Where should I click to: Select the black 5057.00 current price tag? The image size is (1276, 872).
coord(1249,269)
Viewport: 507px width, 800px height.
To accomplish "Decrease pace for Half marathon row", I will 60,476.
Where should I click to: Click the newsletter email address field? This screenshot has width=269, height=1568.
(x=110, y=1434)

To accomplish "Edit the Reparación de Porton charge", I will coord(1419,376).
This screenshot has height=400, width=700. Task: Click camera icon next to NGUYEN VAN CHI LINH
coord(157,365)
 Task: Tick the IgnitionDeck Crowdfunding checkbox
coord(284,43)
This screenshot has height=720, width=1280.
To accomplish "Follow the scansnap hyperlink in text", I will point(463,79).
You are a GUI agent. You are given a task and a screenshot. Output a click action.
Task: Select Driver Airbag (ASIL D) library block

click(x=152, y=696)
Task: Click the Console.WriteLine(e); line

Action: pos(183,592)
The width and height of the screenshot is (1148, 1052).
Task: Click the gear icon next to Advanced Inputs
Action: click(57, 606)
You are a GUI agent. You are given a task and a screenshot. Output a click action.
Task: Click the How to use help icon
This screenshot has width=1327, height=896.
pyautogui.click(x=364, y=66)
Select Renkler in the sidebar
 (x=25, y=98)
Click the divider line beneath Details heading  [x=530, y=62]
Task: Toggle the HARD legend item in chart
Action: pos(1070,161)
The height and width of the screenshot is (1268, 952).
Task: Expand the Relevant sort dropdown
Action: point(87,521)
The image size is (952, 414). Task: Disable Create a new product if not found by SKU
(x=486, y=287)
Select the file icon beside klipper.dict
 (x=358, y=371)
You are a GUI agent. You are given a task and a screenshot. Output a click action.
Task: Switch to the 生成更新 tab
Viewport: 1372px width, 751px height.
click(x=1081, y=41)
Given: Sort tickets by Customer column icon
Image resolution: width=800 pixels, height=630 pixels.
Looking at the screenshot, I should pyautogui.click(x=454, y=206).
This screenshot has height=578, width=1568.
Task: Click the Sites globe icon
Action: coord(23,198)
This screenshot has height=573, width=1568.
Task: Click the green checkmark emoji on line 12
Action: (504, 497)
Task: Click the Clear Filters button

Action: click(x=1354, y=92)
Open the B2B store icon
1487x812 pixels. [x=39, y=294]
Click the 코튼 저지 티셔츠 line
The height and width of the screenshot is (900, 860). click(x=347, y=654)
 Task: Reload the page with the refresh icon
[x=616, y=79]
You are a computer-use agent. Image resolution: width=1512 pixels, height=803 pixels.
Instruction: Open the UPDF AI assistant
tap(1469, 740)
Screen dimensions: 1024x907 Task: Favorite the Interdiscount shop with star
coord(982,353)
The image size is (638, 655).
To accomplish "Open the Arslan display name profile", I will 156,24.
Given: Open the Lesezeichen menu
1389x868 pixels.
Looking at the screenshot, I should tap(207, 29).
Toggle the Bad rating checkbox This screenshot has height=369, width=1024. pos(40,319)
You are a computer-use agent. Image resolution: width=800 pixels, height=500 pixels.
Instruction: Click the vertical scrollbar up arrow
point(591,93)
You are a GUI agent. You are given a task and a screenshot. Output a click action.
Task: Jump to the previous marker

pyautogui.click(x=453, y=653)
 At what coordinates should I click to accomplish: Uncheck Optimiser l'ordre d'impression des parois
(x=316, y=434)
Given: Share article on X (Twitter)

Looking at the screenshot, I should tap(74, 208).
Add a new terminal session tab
--
• _Set exercise_
Copy out the part of the material that opens with the line containing "Open the B2B store icon" and runs through the end of the material, both ends included, with every line kept exactly as it is.

• _Task solution_
Open the B2B store icon
1487x812 pixels. [x=39, y=294]
Click the 코튼 저지 티셔츠 line
The height and width of the screenshot is (900, 860). click(x=347, y=654)
 Task: Reload the page with the refresh icon
[x=616, y=79]
You are a computer-use agent. Image resolution: width=1512 pixels, height=803 pixels.
Instruction: Open the UPDF AI assistant
tap(1469, 740)
Screen dimensions: 1024x907 Task: Favorite the Interdiscount shop with star
coord(982,353)
The image size is (638, 655).
To accomplish "Open the Arslan display name profile", I will 156,24.
Given: Open the Lesezeichen menu
1389x868 pixels.
Looking at the screenshot, I should tap(207, 29).
Toggle the Bad rating checkbox This screenshot has height=369, width=1024. pos(40,319)
You are a computer-use agent. Image resolution: width=800 pixels, height=500 pixels.
Instruction: Click the vertical scrollbar up arrow
point(591,93)
You are a GUI agent. You are given a task and a screenshot. Output a click action.
Task: Jump to the previous marker

pyautogui.click(x=453, y=653)
 At what coordinates should I click to accomplish: Uncheck Optimiser l'ordre d'impression des parois
(x=316, y=434)
Given: Share article on X (Twitter)

Looking at the screenshot, I should tap(74, 208).
Add a new terminal session tab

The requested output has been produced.